Among the economic features of such a country as Indonesia and perhaps the countries of some of our foreign guests are a high population growth rate and agricultural production. The effort to produce food for the growing population inevitably generates enormous quantities of organic residues that are not utilized or, at best, are under-utilized. Some of these residues are exerting a strain on the environment.

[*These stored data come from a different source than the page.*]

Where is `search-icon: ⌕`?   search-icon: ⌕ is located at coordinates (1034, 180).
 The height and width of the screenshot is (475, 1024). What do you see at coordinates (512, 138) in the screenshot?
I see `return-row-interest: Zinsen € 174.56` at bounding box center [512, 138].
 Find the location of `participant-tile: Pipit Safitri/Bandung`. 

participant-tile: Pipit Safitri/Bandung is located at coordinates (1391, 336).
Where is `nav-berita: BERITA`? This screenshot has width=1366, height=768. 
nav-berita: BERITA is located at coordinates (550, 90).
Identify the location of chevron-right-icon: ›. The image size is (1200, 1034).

Another feature of countries like ours is the inadequate development of secondary and tertiary industries. Whether the secondary commodity is used or not depends entirely on economic and social constraints. There must be an economic incentive to utilize these residues, even though they are pollutants, and the necessity to abate that pollution should already be an economic incentive. In Indonesia the inadequate use of these residues is due either to their wide dispersal among small production centres - which creates collection and transportation problems - or simply to a lack of the necessary technological information and skill. Serious efforts should be made to find economical ways to utilize these residues. If this can be done beneficially, they will no longer be wastes, but become new resources to add to our existing, limited ones. In this respect, use of residues means better resource utilization.
These residues are cheap, abundant, and renewable. To deal with them we need to build a multidisciplinary venture impinging on all aspects of the economic life of the community. The basis for their utilization is their chemical composition. This includes recognition of the components that could make the residue valuable, e.g., the carbon to nitrogen ratio, or appropriate nutrients, vitamins, and growth factors. Analysis of inert fractions is also very important because they may change the physical characteristics of the residue and affect its use. Detailed information on the characteristics of the residue will determine the appropriate and environmentally sound technology that should be employed to prepare it for use.
There is no one best approach to organic residue utilization. In each and every situation, possible alternatives need to be evaluated in order to choose the most suitable technology to achieve the desired environmental, economic, and social objectives.